“Begini Paduka Raja, buatkan saja jarum besar yang lubangnya sebesar unta juga. Pasti unta bisa masuk ke lubang jarum itu. Gampang kan?” Abu Nawas balik bertanya.
Baginda Raja marah. Merasa dipermainkan. Para menteri juga kaget dengan jawaban Abu Nawas. Mereka sudah yakin kali ini Abu Nawas celaka dan akan dihukum Baginda Raja.
“Kamu berkelakar keterlaluan Abu Nawas. Kamu bohongi seluruh rakyat kerajaan, termasuk kepadaku Baginda Rajamu!” teriak Baginda Raja sewot.
Abu Nawas melihat reaksi Baginda Raja malah tertawa.
‘Saya tidak bohong Baginda Raja. Benar kok kalau dibuatkan jarum besar dengan lubang sebesar unta dewasa, maka seekor unta bisa masuk ke lubang itu,” jelas Abu Nawas santai.
“Ini tidak lucu Abu Nawas!” bentak Baginda Raja merasa dipermainkan.
“Tenang dulu Baginda Raja. Tolong dengarkan penjelasan hamba. Apa yang hamba katakan adalah sebuah kalimat yang mengandung hikmah saja.”
“Hikmah apa?” potong Baginda Raja.
“Begini. Artinya atau hikmahnya itu bahwa masalah itu tidak ada yang sulit. Semua ada jalan keluarnya. Unta yang besar bukan masalah dimasukan ke lubang jarum. Tentu jangan focus dengan jarum yang umumnya ada ukuran kecil. Buatlah jarum yang lubangnya bisa muat kalau unta dimasukan,” tutur Abunawas.
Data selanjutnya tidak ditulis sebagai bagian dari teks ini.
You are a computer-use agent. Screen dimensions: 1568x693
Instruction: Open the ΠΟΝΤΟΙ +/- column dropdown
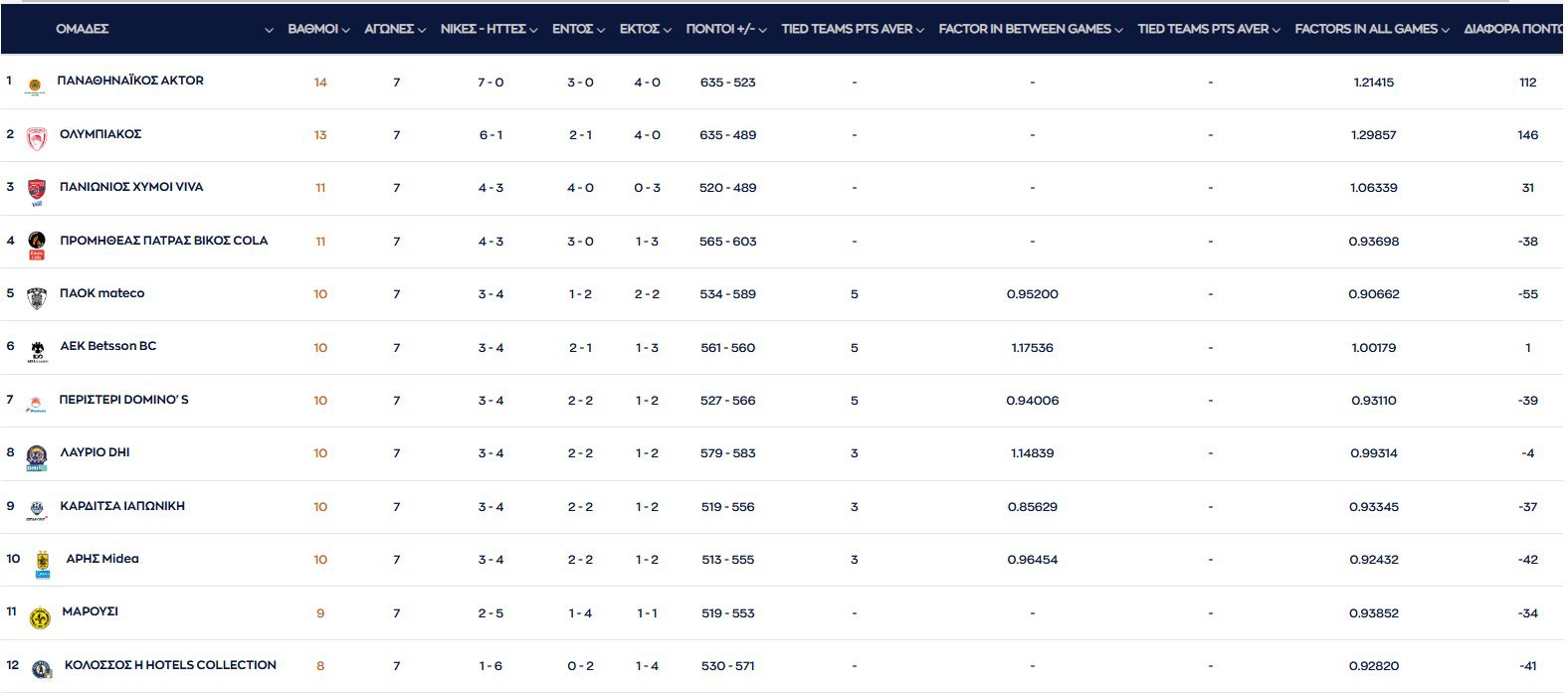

“Filosofinya hidup itu pasti menemui masalah. Ibarat unta itu masalah, maka pikiran dan hati kita adalah jarum dan lubangnya. Kalau mau masalah ada solusi jangan sempitkan pikiran dan hati. Agar masalah sebesar unta jadi kecil dan ringan,” papar Abu Nawas.
Raja terdiam agak lama. Memikirkan apa yang Abu Nawas katakan.
“Hahahaha…kamu memang cerdas Abu Nawas. Ya,ya,ya. Saya sekarang paham. Hahahah terima kasih sahabatku Abu Nawas,” Baginda Raja tiba-tiba berubah jadi sumringah.
Tawanya kembali terbahak-bahak.
Baginda pun minta para pembantunya menyiapkan makanan lezat.
Baginda Raja ingin menjamu dan makan bersama Abu Nawas.
Para menteri dan penasehat kerajaan masih bingung. Mereka berbisik ke Abu Nawas minta dijelaskan.